Components of Return on Assets
We can separate return on assets into two components: profitability and productivity. Profitability relates profit to sales. This ratio is called the profit margin (PM), and it reflects the net income (profit after tax) earned on each sales dollar. Management wants to earn as much profit as possible from sales. Productivity relates sales to assets. This component, called asset turnover (AT), reflects sales generated by each dollar of assets. Management wants to maximize asset productivity, that is, to achieve the highest possible sales level for a given level of assets (or to achieve a given level of sales with the smallest level of assets). Profitability (PM) and productivity (AT) are multiplied to yield the return on assets (ROA). Average assets are commonly defined as (beginning-year assets – ending-year assets)/2.

Return on Equity
This is another important analysis measure. Return on equity (ROE), which is defined as net income attributable to the parent company’s stockholders divided by average stockholders’ equity, where average equity is commonly defined as (beginning-year equity attributable to the parent company’s stockholders – ending-year equity attributable to the parent company’s stockholders)/2. In this case, company earnings are compared to the level of stockholder (not total) investment. ROE reflects the return to stockholders, which is different from the return for the entire company (ROA).

Whether an ROE is deemed good or bad will depend on what is normal among a stock’s peers. For example, utilities have many assets and debt on the balance sheet compared to a relatively small amount of net income. A normal ROE in the utility sector could be 10% or less. A technology or retail firm with smaller balance sheet accounts relative to net income may have normal ROE levels of 18% or more.

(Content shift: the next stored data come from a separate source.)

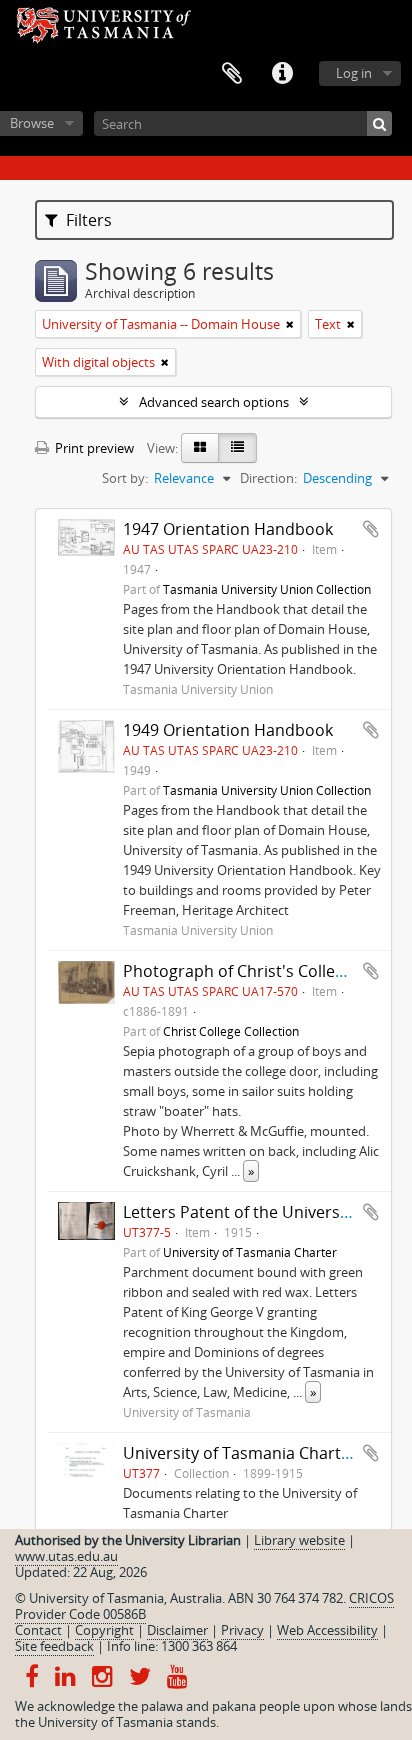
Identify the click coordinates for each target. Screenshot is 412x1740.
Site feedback (54, 1646)
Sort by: (125, 478)
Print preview (93, 448)
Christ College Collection (231, 1031)
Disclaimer (177, 1630)
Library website (299, 1540)
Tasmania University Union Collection (267, 589)
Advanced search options (214, 402)
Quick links (282, 74)
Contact (38, 1630)
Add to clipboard (371, 529)
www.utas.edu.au (66, 1556)
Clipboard (232, 74)
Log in (354, 73)
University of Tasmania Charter (250, 1252)
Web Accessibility (327, 1630)
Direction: (268, 478)
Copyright (104, 1630)
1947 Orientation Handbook (228, 529)
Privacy (242, 1630)
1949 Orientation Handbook (228, 730)
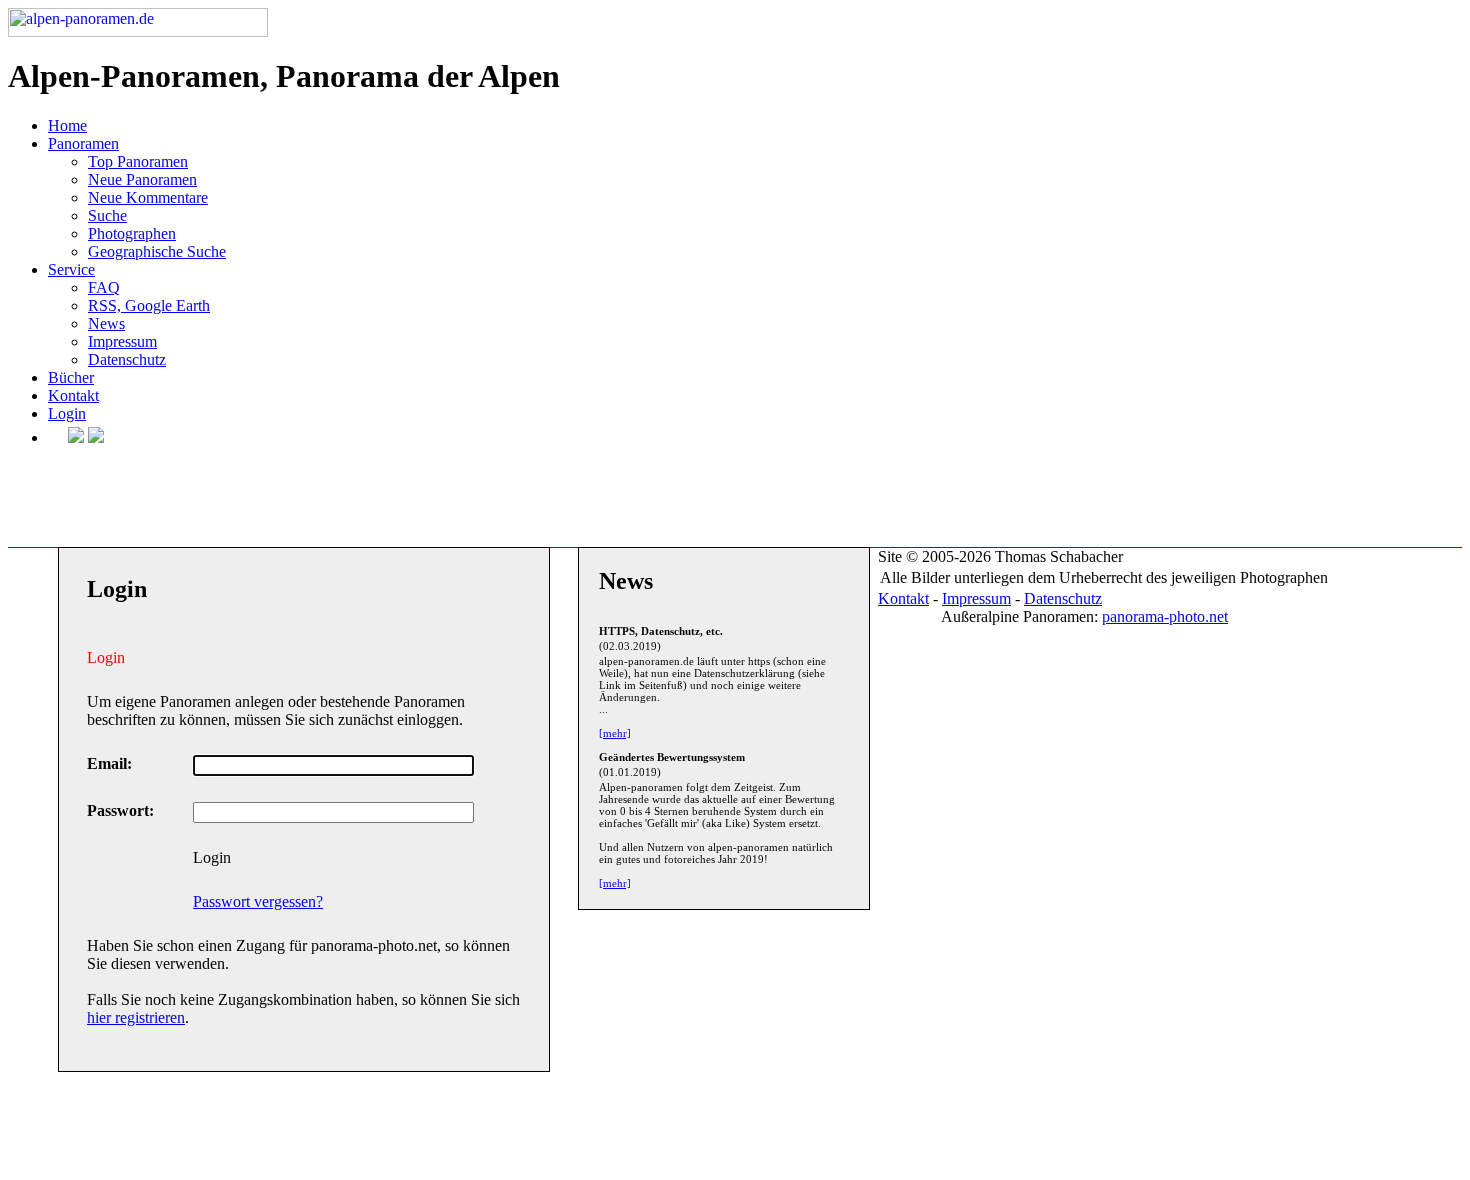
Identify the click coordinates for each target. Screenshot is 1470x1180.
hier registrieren (136, 1017)
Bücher (71, 377)
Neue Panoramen (142, 179)
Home (67, 125)
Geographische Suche (157, 251)
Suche (107, 215)
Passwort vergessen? (258, 901)
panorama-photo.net (1165, 616)
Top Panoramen (138, 161)
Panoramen (83, 143)
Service (71, 269)
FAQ (104, 287)
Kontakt (73, 395)
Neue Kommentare (148, 197)
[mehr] (615, 733)
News (106, 323)
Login (67, 413)
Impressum (122, 341)
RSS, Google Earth (149, 305)
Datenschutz (127, 359)
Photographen (132, 233)
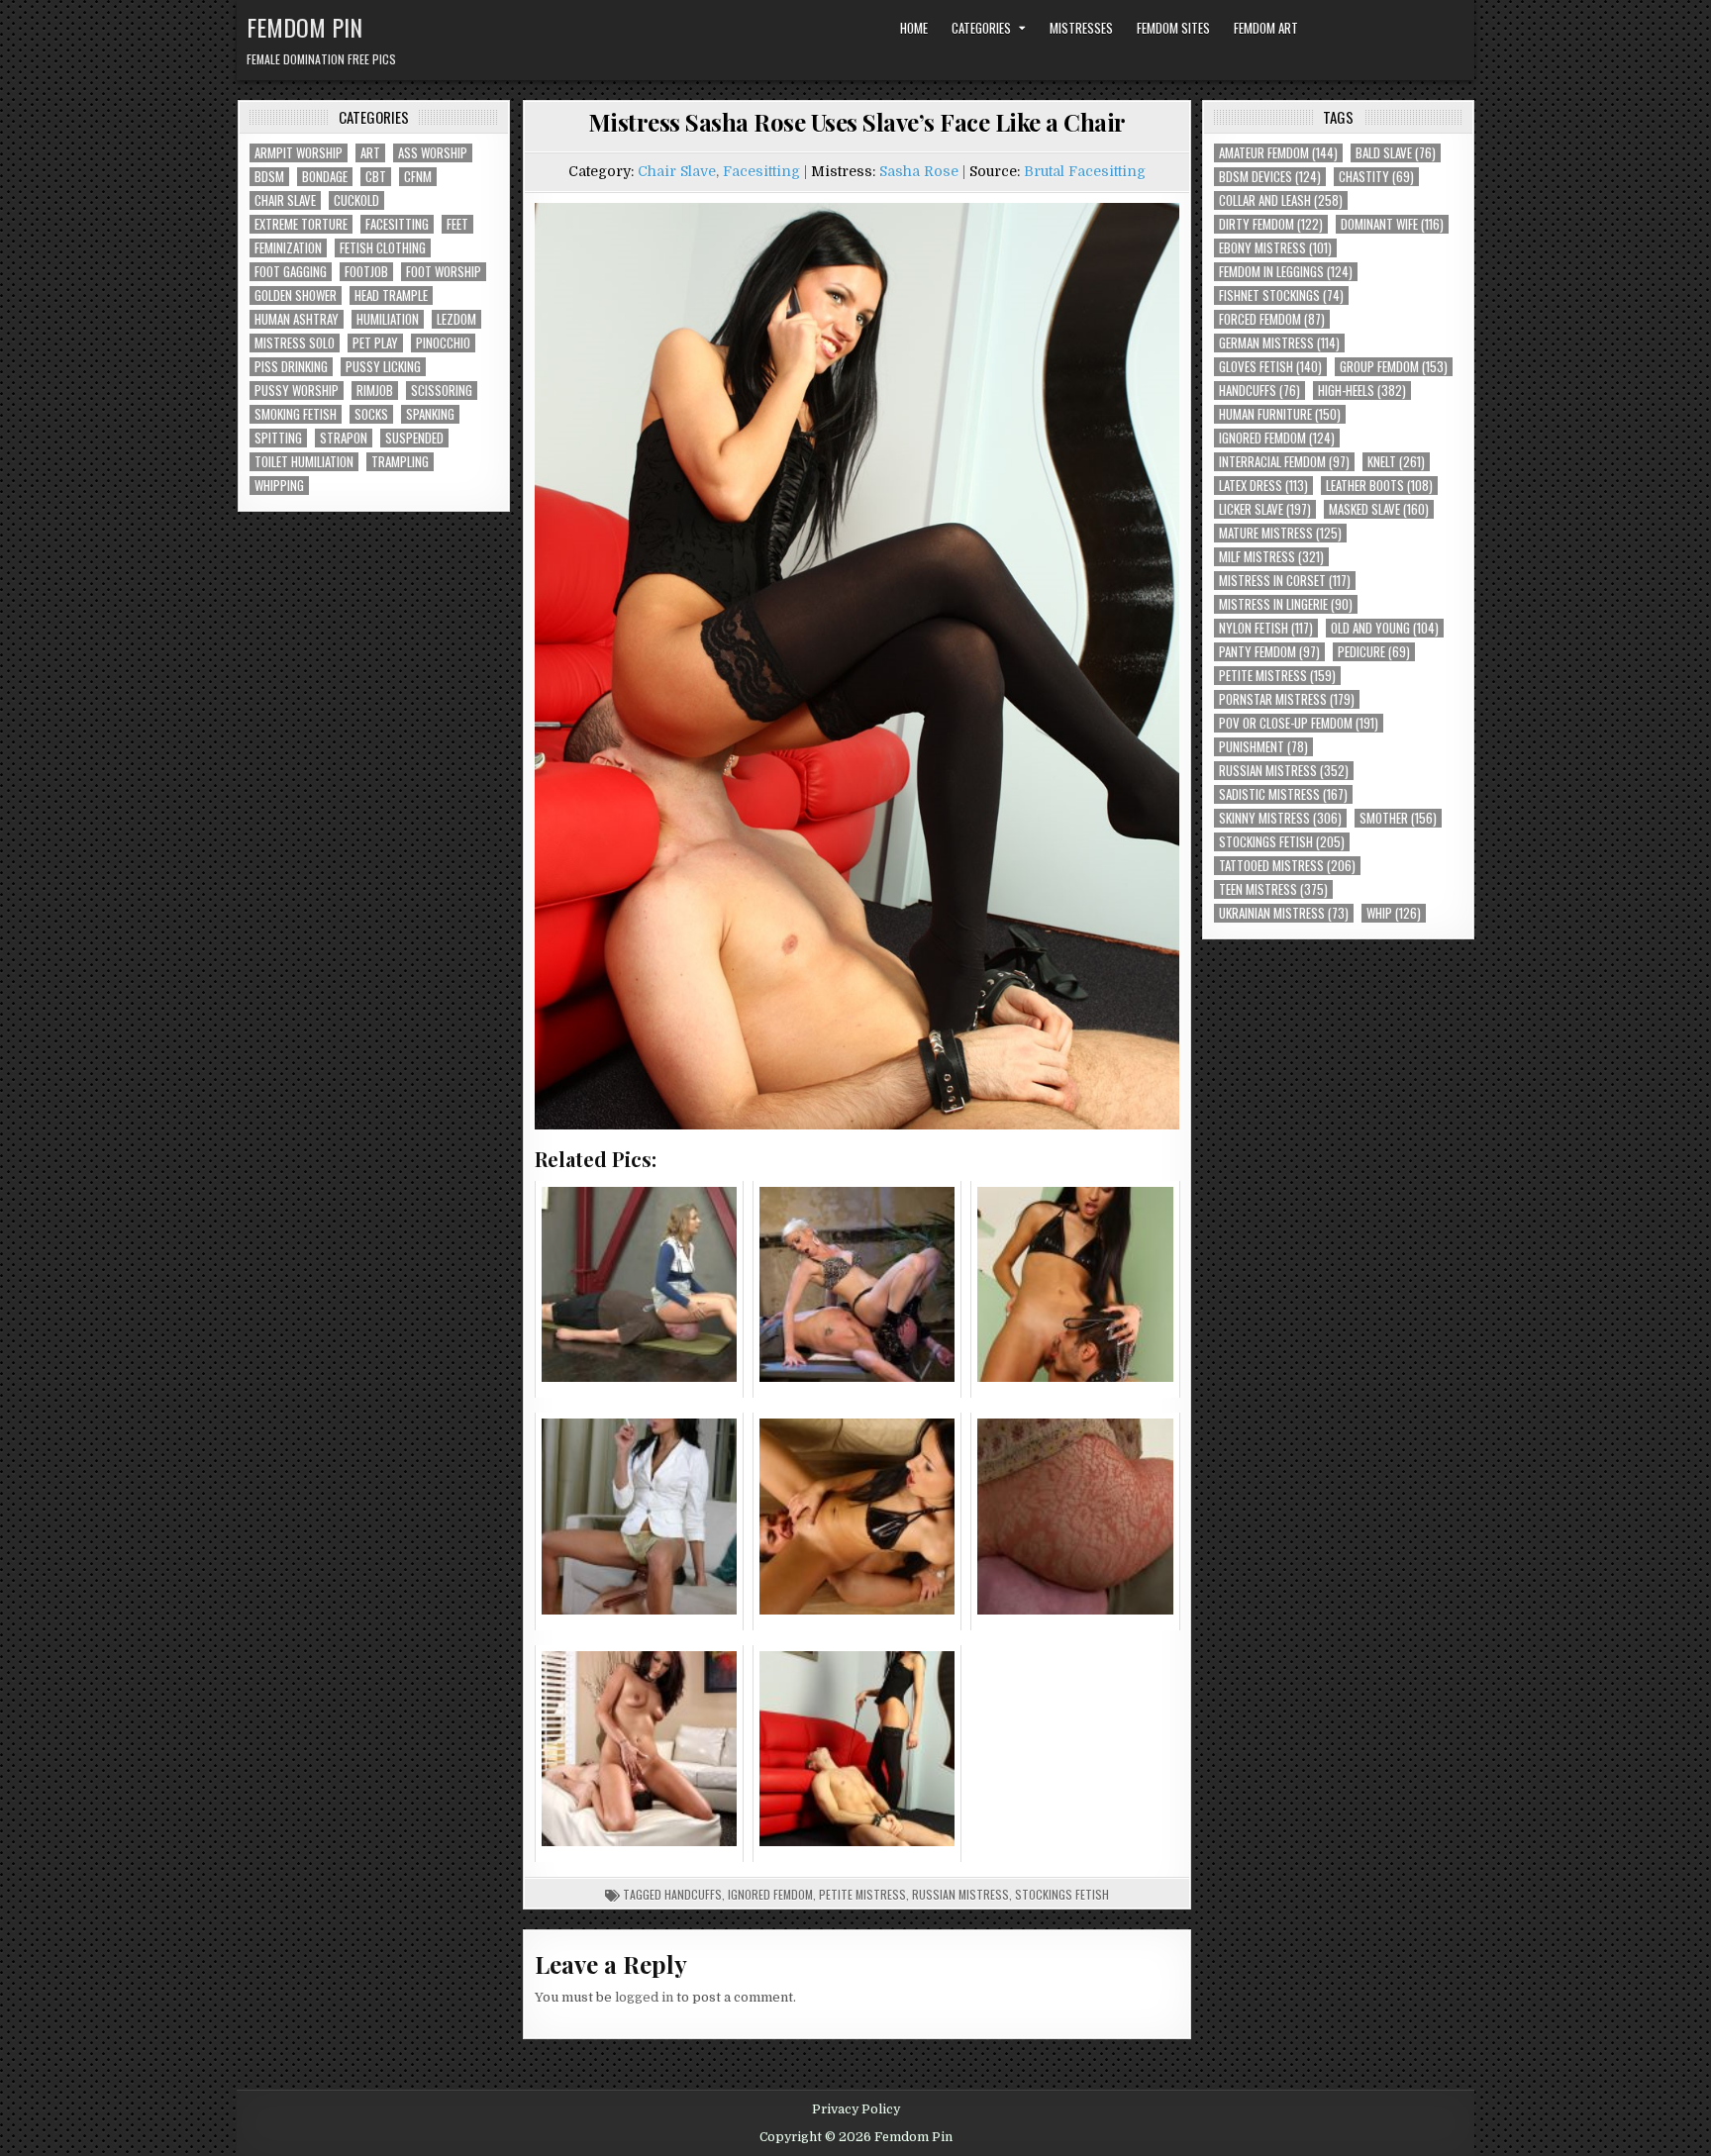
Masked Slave (1379, 509)
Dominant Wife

A good rule of thumb is to target an ROE that is equal to or just above the average for the company’s sector—those in the same business. For example, assume a company, TechCo, has maintained a steady ROE of 18% over the past few years compared to the average of its peers, which was 15%. An investor could conclude that TechCo’s management is above average at using the company’s assets to create profits.

Relatively high or low ROE ratios will vary significantly from one industry group or sector to another. Still, a common shortcut for investors is to consider a return on equity near the long-term average of the S&P 500 (14%) as an acceptable ratio and anything less than 10% as poor.